— BEGIN DATA FOR THE TASK —

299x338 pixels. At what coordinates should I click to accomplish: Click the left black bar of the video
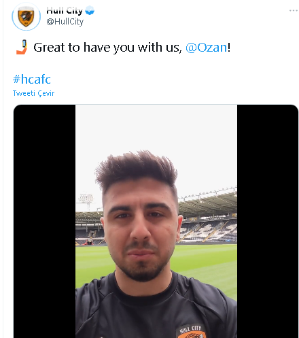44,221
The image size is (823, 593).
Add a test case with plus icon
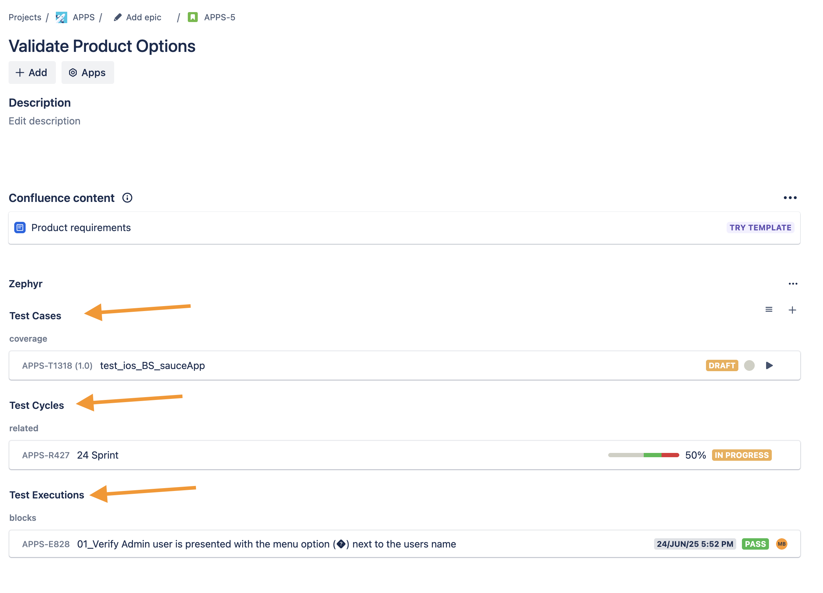(793, 310)
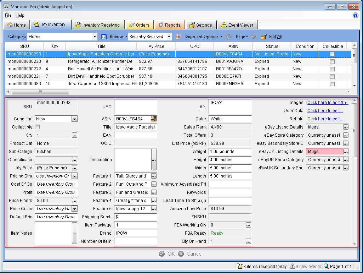363x273 pixels.
Task: Click the Images 'Click here to edit' link
Action: [328, 103]
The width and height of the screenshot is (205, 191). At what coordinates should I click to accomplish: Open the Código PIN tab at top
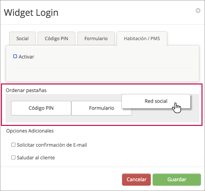coord(56,39)
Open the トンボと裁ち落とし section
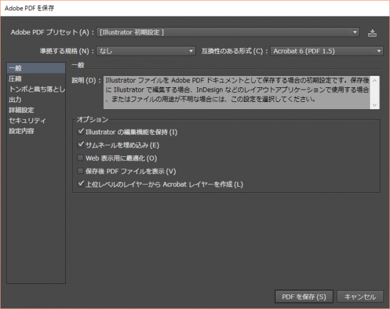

— END DATA FOR THE TASK —

§ **EXERCISE BRIEF**
Could you copy the whole listing above word for word, leaving out the pictures?

§ **TASK RESULT**
299x338 pixels. At what coordinates should I click to accomplish: Click the left black bar of the video
44,221
The image size is (823, 593).
Add a test case with plus icon
(793, 310)
363x273 pixels.
Task: Click the Images 'Click here to edit' link
Action: [328, 103]
The width and height of the screenshot is (205, 191). At what coordinates should I click to accomplish: Open the Código PIN tab at top
coord(56,39)
Open the トンボと裁ち落とし section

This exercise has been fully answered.